In 1889, Fox backed the latest of his challengers to try to teach Sullivan a lesson. Jake Kilrain lost that fight, and Sullivan solidified his hold on the bare knuckle boxing championship of the world, winning the Police Gazette championship belt. It would be the last bout to determine that championship for over 120 years.
After more than 10 years of Fox and Sullivan’s efforts, boxing was on the threshold of mainstream acceptance. But there was one catch: it had to be gloved, Marquess of Queensberry Rules. In 1892, Sullivan fought James Corbett for the first gloved championship to be held completely legally in the light of day. From that point on, professional boxing followed the gloved path and the bare-knuckle variety was left to the back alleys and dark corners.
But after more than 100 years of evidence, who are the gloves really protecting? The punch taker or the punch thrower? There are not enough examples yet to do a scientific comparison, but are brain injuries really less common in the gloved version than the bare knuckle? Or is it reversed? One way to answer the question might be to ask which sport has more brain injuries, rugby or American football? Both similar sports. One with no protection, the other with massive amounts of protection. But again, what is being protected more? The recipient of the blow or the deliverer who is so cushioned he can deliver with maximum force each time without worry of doing damage to himself.
With that—and other factors and influences—in mind, bare knuckle boxing has been experiencing a renaissance. Yet it picks up right where it left off in 1889: as illegal as the day is long. This in spite of the fact that safety precautions are now abundant, so a repeat of a Thomas McCoy incident is remote. Bouts are no longer governed by the London Prize Ring Rules, which allowed stand-up grappling, throwing, and the rule that said if a fighter was able to walk to the center of the ring without assistance the fight would go on. Fighters like McCoy had to rely on his seconds to know he’d had enough and to stop the fight, whereas impartial referees have that job today.
How, then, can a new bare knuckle championship belt be given without condoning illegal activity? The first Americans have the answer! On August 5, 2011, the Yavapai Nation just outside Scottsdale, Arizona, sanctioned a bare-knuckle bout between Bobby Gunn and Richard Stewart under the laws of the Nation. Gunn emerged the victor and claimed the bare knuckle world championship, a claim made more official when Scott R. Burt of the Bare Knuckle Boxing Hall of Fame presented Gunn with a championship belt in 2014.

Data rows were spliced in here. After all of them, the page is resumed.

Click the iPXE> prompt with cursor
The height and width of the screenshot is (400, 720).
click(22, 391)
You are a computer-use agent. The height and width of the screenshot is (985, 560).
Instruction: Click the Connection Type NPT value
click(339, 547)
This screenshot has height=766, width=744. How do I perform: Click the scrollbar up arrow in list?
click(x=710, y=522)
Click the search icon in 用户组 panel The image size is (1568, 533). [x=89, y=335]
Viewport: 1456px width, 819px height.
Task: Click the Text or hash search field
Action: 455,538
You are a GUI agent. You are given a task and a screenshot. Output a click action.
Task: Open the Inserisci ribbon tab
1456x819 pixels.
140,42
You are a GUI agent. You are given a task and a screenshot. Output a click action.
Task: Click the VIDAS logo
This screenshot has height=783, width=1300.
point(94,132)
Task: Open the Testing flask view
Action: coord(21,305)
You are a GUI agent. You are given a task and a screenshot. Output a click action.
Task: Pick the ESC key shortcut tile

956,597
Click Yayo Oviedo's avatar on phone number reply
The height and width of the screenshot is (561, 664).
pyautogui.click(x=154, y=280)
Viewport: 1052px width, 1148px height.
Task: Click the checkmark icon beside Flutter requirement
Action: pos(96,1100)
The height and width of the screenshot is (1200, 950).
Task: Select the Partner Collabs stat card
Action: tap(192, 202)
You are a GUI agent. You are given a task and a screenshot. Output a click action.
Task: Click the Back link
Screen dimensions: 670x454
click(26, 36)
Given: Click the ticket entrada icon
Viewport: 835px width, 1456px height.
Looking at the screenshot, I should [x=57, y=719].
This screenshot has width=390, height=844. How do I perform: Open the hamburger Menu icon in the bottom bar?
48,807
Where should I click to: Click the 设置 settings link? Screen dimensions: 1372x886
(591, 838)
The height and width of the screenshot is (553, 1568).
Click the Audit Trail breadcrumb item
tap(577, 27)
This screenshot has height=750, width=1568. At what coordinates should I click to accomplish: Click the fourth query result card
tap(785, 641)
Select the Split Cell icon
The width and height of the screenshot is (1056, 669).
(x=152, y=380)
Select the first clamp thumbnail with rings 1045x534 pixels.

This belt is the first given to a bare knuckle champion since Richard K. Fox presented his to John L. Sullivan on behalf of the National Police Gazette in 1889. This year, the Police Gazette officially recognizes the authority of Scott Burt’s belt, bringing full circle a sport that has remained in the shadows for 125 years, and giving today’s fans a chance to “know the place for the first time.”